··· Page text ···

Explainer

Cause of Death: Hurricane

A mini-Explainer on how to tell if a death is storm-related

NEW YORK CITY—A firefighter speaks to a colleague while cleaning up damage caused by Hurricane Sandy Oct. 29, 2012
NEW YORK CITY—A firefighter speaks to a colleague while cleaning up damage caused by Hurricane Sandy Oct. 29, 2012

Photo by Andrew Burton/Getty Images.

Hurricane Sandy’s death toll was approximately 26 people in the United States as of Tuesday morning. The number is imprecise because, in some cases, authorities are still trying to determine whether the storm was responsible for the death. In which cases is it not clear whether a hurricane has killed someone?

Car accidents, heart attacks, and suicides. Each state has its own statutes or rules defining when a natural disaster is responsible for a fatality, but most states recognize both direct and indirect fatalities. A classic example of a direct fatality is wind blowing a tree into someone’s bedroom. Indirect fatalities occur when the storm creates environmental conditions that lead to a death. Fatal car accidents caused by torrential rains or flooding are indirect deaths, but storms can also be blamed for so-called “natural” deaths. The coroner or medical examiner has to make a judgment call in these cases. When people with severe emphysema die after losing access to life-sustaining oxygen tanks during a storm, or when someone dies of a heart attack cleaning up after a hurricane, medical examiners typically categorize those fatalities as storm-related. In rare cases, medical examiners have blamed suicide on a natural disaster. A Florida man, for example, committed suicide after Hurricane Charley destroyed his home and most of his worldly possessions in 2004.

The precise causes of death vary tremendously between hurricanes. In the aforementioned Hurricane Charley, most of the fatalities were the result of objects blowing into people, cars, or homes. There was only one drowning among the 31 deaths. In contrast, most of the Hurricane Katrina deaths that researchers were able to categorize were the result of flooding—victims either drowned or were trapped by floodwater. In Hurricane Ike, which hit Texas in 2008, carbon monoxide poisoning was the leading cause of death (13 fatalities), followed closely by cardiovascular failure (12). The deaths from Hurricane Isabel in 2003 were varied. In Virginia, seven people drowned, power outages killed seven, and six died in car accidents.

···

== About this exercise ==
Can you repeat, word for word, the part of the explainer on storm-related deaths that opens with "Cause of Death: Hurricane" and closes with "Andrew Burton/Getty Images."?

··· Data listing ···

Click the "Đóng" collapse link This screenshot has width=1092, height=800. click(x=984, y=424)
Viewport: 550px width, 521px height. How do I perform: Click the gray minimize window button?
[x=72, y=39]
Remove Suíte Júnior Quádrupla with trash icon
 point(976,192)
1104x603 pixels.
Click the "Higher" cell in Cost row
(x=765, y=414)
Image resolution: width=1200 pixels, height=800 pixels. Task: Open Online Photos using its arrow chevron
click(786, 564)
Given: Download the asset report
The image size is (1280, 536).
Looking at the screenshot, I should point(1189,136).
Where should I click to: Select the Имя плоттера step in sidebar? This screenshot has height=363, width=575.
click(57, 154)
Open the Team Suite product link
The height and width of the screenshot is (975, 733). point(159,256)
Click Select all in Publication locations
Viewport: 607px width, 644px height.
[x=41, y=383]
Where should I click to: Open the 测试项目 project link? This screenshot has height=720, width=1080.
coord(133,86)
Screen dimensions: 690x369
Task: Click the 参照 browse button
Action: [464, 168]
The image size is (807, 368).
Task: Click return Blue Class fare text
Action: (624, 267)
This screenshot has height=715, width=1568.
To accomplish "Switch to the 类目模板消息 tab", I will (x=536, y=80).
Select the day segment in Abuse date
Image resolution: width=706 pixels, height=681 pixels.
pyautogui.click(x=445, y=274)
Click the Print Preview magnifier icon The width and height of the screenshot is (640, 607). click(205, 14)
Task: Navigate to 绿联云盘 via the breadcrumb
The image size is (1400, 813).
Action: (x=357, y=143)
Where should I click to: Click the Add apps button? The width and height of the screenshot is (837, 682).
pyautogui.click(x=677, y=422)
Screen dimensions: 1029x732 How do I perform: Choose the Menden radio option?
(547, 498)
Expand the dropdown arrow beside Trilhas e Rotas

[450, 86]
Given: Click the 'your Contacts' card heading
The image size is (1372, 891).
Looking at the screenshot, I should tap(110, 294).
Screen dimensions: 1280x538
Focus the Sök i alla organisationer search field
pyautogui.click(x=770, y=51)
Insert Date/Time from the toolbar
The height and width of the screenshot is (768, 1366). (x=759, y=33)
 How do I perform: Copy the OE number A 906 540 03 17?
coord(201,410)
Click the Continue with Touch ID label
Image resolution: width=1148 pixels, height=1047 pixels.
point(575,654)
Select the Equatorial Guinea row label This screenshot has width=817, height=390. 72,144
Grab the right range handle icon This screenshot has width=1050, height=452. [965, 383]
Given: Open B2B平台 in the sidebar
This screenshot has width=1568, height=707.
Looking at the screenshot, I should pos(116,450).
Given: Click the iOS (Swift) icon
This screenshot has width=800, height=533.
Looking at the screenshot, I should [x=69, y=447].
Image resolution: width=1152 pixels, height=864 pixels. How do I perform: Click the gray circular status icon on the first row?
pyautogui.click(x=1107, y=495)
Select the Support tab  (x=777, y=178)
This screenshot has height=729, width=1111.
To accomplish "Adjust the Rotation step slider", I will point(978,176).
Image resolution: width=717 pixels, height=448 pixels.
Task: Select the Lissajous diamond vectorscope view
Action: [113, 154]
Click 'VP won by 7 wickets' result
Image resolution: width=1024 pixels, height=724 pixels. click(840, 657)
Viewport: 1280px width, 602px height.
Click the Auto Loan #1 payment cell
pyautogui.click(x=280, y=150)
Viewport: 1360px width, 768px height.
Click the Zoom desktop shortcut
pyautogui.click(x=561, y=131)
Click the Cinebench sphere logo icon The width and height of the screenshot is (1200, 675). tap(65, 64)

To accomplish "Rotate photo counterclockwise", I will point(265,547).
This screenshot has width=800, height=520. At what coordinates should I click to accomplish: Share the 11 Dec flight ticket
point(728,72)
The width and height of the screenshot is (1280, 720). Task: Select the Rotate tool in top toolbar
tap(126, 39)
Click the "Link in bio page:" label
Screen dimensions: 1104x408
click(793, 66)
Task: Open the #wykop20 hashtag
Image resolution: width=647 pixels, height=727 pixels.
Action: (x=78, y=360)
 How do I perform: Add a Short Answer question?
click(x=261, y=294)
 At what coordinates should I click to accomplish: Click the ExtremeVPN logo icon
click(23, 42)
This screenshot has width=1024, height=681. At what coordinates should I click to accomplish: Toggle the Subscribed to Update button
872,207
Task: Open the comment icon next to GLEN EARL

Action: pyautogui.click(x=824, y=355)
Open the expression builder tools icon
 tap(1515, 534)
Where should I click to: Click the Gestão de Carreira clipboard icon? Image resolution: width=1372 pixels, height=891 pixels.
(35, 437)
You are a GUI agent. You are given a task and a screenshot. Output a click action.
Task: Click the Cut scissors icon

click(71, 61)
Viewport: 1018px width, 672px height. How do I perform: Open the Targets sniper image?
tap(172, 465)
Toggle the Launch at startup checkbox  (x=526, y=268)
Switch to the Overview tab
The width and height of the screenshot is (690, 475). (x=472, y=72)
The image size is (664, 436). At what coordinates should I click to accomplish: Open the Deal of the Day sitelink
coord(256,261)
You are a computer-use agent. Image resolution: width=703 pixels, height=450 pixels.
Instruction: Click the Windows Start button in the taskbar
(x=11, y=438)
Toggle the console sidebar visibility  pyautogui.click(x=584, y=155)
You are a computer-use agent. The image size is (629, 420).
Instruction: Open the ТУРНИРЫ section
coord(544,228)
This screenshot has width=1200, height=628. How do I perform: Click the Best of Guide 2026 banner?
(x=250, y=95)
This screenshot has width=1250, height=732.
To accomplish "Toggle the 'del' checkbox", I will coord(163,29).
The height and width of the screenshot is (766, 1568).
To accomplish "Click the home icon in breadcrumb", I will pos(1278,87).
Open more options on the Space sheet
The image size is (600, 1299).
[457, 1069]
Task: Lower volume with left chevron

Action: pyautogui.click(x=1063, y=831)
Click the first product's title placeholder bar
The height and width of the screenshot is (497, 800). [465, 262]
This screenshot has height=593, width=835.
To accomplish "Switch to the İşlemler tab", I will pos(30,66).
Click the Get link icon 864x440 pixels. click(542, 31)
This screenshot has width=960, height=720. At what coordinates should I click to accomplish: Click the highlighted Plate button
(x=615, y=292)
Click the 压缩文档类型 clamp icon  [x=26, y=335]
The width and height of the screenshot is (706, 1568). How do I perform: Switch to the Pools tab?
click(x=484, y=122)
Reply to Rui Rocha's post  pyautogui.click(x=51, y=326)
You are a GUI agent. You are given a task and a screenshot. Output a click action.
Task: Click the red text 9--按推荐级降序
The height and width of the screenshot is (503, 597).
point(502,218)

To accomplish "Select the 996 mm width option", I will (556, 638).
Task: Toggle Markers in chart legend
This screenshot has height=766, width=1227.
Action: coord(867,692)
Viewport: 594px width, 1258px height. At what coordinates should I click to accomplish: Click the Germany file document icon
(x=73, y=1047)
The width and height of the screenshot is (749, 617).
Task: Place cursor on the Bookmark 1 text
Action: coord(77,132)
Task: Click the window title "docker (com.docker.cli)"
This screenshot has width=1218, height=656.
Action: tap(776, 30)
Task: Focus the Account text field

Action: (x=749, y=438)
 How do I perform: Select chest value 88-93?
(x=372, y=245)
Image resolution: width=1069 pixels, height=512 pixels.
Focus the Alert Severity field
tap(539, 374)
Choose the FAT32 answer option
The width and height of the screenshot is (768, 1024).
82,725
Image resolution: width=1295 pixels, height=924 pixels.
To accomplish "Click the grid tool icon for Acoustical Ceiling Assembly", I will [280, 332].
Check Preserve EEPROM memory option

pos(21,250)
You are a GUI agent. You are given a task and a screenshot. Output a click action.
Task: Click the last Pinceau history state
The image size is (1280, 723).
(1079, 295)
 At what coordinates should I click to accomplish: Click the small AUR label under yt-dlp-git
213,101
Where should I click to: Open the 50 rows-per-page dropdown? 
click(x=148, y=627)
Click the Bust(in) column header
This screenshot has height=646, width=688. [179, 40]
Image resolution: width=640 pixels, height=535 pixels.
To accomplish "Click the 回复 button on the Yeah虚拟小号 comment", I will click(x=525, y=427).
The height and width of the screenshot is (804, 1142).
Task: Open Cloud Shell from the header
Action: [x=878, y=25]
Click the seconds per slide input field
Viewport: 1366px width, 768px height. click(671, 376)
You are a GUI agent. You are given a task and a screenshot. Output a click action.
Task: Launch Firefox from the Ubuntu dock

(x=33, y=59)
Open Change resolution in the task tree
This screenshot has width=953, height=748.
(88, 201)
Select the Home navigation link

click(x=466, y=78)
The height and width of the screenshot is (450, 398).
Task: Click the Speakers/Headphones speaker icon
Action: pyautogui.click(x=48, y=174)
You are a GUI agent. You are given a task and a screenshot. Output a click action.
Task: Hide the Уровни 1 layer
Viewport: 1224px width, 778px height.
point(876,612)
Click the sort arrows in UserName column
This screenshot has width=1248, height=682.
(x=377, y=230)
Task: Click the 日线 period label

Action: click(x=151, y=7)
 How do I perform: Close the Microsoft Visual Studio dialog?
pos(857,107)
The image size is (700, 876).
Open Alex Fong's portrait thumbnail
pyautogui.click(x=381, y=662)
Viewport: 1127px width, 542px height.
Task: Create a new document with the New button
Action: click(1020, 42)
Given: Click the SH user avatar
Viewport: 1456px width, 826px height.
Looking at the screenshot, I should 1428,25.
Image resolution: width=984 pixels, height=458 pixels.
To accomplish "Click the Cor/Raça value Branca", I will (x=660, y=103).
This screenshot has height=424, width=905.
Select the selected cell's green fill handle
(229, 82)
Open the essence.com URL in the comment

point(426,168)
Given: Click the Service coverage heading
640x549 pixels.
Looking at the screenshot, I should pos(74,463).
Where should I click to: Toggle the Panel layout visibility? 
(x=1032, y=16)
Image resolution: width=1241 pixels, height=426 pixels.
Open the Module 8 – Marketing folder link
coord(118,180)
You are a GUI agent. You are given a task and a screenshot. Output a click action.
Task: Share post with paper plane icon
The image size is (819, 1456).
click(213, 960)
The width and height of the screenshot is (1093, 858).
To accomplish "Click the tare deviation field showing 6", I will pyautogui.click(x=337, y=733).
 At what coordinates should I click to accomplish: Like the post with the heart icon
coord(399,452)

···

== Problem solution ==
Cause of Death: Hurricane

A mini-Explainer on how to tell if a death is storm-related

NEW YORK CITY—A firefighter speaks to a colleague while cleaning up damage caused by Hurricane Sandy Oct. 29, 2012
NEW YORK CITY—A firefighter speaks to a colleague while cleaning up damage caused by Hurricane Sandy Oct. 29, 2012

Photo by Andrew Burton/Getty Images.